Improving Delivery Time Predictions
TL;DR
Led initiative to improve food prep prediction accuracy by identifying ground truth data quality issues and proposing a new modeling approach. Sized at $1.8M annual opportunity. Experiments showed promising results, but production revealed that improving one ML component without holistic evaluation can create trade-offs that negate the gains.
My Role: Senior Product Manager
- Conducted error analysis correlating driver wait time with prediction error
- Identified ground truth data quality issue and proposed new target variable
- Wrote PRD with functional/technical requirements for two-model solution
- Designed manual tuning controls for human-in-the-loop adjustments
- Designed A/B and switchback experiments to measure accuracy vs. conversion trade-offs
- Collaborated with data science on model architecture; got buy-in from engineering and operations
The Problem
Driver-in-restaurant (DinR) wait time was our #1 user complaint across all three sides of the marketplace.
Drivers: Idle time reduced throughput and earnings. Paid primarily for distance, not time — waiting earned them little. In worst cases, drivers unassigned orders due to excessive wait.
Restaurants: Drivers crowding the space, constant questions about order readiness, operational disruption.
Diners: Late deliveries, frustration seeing driver "not moving" on the tracking screen, increased care contacts.
Business Impact: Higher fulfillment cost (care contacts, driver compensation), cascading effects on bundled orders, driver supply issues from frustrated couriers leaving the platform.
Root Cause Analysis
I conducted an error analysis of our food prep prediction model using SQL and ReDash.
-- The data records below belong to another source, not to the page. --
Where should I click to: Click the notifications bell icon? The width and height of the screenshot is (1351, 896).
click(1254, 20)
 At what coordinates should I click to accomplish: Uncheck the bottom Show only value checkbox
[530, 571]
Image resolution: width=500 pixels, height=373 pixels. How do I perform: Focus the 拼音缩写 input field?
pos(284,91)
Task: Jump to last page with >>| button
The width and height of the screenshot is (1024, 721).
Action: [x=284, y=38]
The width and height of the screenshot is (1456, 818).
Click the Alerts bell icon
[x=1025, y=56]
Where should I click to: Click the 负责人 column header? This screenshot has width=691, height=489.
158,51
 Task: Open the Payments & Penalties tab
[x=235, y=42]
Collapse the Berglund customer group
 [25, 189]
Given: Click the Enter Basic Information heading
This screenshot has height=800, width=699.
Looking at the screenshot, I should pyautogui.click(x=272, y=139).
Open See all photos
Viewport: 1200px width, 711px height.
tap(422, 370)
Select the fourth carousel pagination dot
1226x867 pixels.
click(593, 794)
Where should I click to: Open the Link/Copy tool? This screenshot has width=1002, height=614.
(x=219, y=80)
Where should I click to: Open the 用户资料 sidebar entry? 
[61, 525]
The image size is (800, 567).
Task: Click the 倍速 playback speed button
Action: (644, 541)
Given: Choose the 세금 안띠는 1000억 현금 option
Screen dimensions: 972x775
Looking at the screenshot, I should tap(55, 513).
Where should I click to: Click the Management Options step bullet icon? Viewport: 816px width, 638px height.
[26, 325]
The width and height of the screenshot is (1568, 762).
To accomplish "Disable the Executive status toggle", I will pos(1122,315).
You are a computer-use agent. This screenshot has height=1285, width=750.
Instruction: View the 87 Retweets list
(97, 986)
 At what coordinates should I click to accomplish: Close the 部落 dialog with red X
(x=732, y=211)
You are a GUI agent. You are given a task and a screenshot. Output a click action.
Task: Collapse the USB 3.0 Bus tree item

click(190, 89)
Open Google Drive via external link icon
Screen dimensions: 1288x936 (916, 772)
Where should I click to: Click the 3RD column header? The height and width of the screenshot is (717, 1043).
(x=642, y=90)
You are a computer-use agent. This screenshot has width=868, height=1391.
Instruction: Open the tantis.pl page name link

The model was an XGBoost regressor predicting time until food ready for pickup, using features like restaurant historical prep times, item count, region, and time of day.
- Wide error distribution — calculated RMSE, MAE, 10th and 90th percentile errors
- Strong correlation between DinR wait time and food prep prediction error
- Ground truth data quality issue — the model trained on a restaurant tablet button press that was low volume, often "fast-tapped" too early, or forgotten and pressed too late
- Missing handoff phase — our ETA pipeline used Food Prep (ML model) → Handoff (static heuristic) → Driver Departure. The static handoff couldn't capture variance across restaurant types (drive-throughs, parking, etc.)
Quantifying the Opportunity
I used driver departure as a proxy for "food ready" and compared against predictions. This revealed significant error and an opportunity to improve by changing the target variable and explicitly modeling handoff.
Sized opportunity: $1.8M annualized based on estimated care cost reduction and late delivery improvement.
The Solution
Proposed Approach
I proposed a two-model solution:
- Improved food prep model — retrain on driver departure as proxy ground truth
- New handoff model — explicitly model the handoff phase instead of a static value
PRD and Requirements
- Two new predictions integrated into ETA pipeline
- Combined prediction replaces existing food prep estimate
- Must integrate with existing H2O framework (platform constraint)
- Latency requirements for real-time prediction
- Manual tuning knobs to adjust assumptions if production behavior diverged
- Rationale: ground truth would still be imperfect; needed ability to course-correct
Implementation
I collaborated with data science on the model architecture. They handled feature exploration and training; I owned the PRD, requirements, and experiment design.
Food Prep Model: Retrained with driver departure as target variable, same XGBoost architecture.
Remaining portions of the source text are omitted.